Suppose the investigator believes that the true mean birthweight for the infants from smoking mothers could be as low as 3200 grams or as high as 3800 grams (i.e. he anticipates conducting a two-tailed test) with the true variability being the same within each of the two groups. He intends to design a balanced CRD (i.e. equal sample sizes) in weighing babies from randomly selected mothers from each of the two groups.

a) Now, the investigator wants to risk a 10% or less chance of failing to detect a mean difference between the two groups of mothers. Suppose the investigator intends to eventually analyze the data assuming that the variance(s) are known. What sample sizes per each of the two groups would needed for this study?

b) Obviously, the investigator will not able to assume the variance(s) as known when he analyzes the data and intends to publish the results. Readdress the question in (a) given this more normal circumstance.

c) What power would be afforded from sample sizes of 10 babies per each of the two groups if a conventional t-test was going to be used to analyze the data?

d) What should be the sample sizes for the two groups if the investigator desires the 95% t-based CI on the mean difference to be no greater than 50 grams?

4. Jonathan Bechtel says:

Hi Charles,

2 Questions:

Since the question is…….”Is the nutrient significantly better at INCREASING height?”…….wouldn’t that imply a 1-tailed test and hence more appropriate to use NORMSINV(.05) to arrive at the most appropriate Z-Crit value?

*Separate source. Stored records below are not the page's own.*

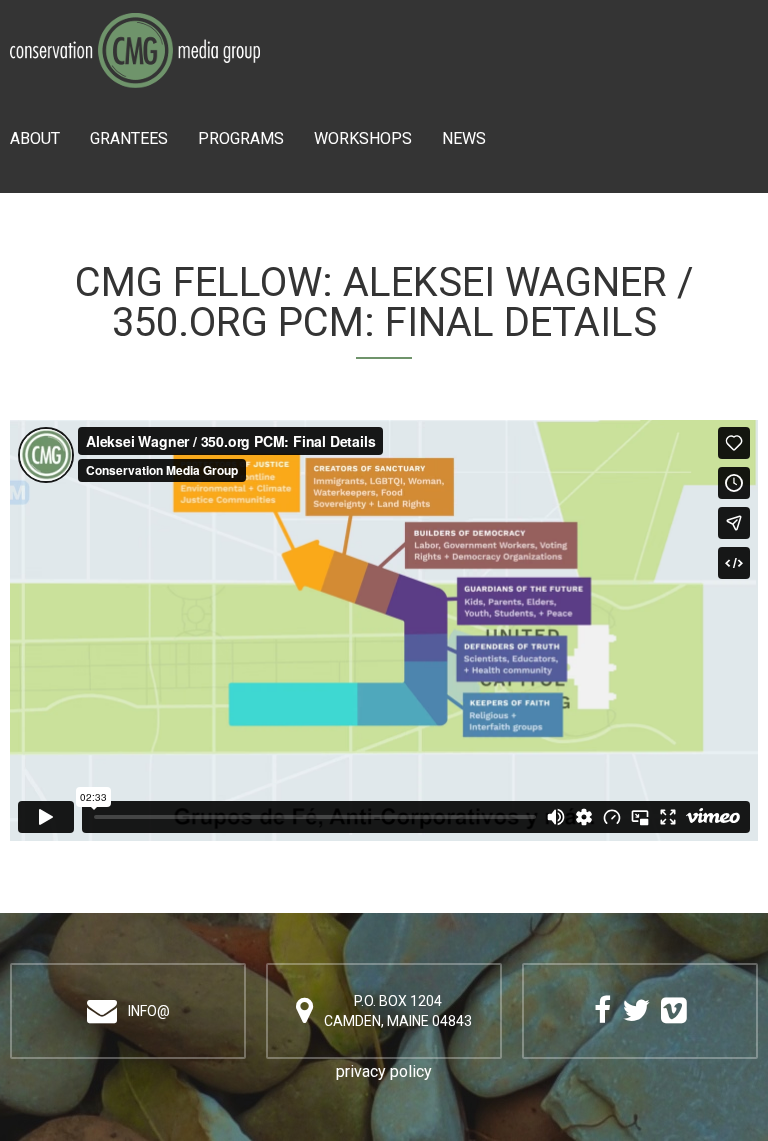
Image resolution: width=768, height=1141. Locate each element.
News (464, 138)
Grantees (129, 138)
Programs (241, 138)
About (35, 138)
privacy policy (384, 1071)
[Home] (135, 26)
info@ (149, 1011)
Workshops (363, 138)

You used NORMSDIST in this example, but omitted using NORMDIST. I re-ran the results using NORMDIST(95, 106.69, 4.131182, TRUE) and got a different answer. My intuition is that NORMDIST is best for 1 sample testing and not two sample testing, which is why you only used NORMSDIST instead. Am I correct here or is there something I’m missing?

• Charles says:

Jonathan,

Just because you are interested in increasing height does not mean that you should use a one-tailed test. You could use a one tailed test, if you are certain that the nutrient won’t decrease height. Usually it is safer to use the two-tailed test.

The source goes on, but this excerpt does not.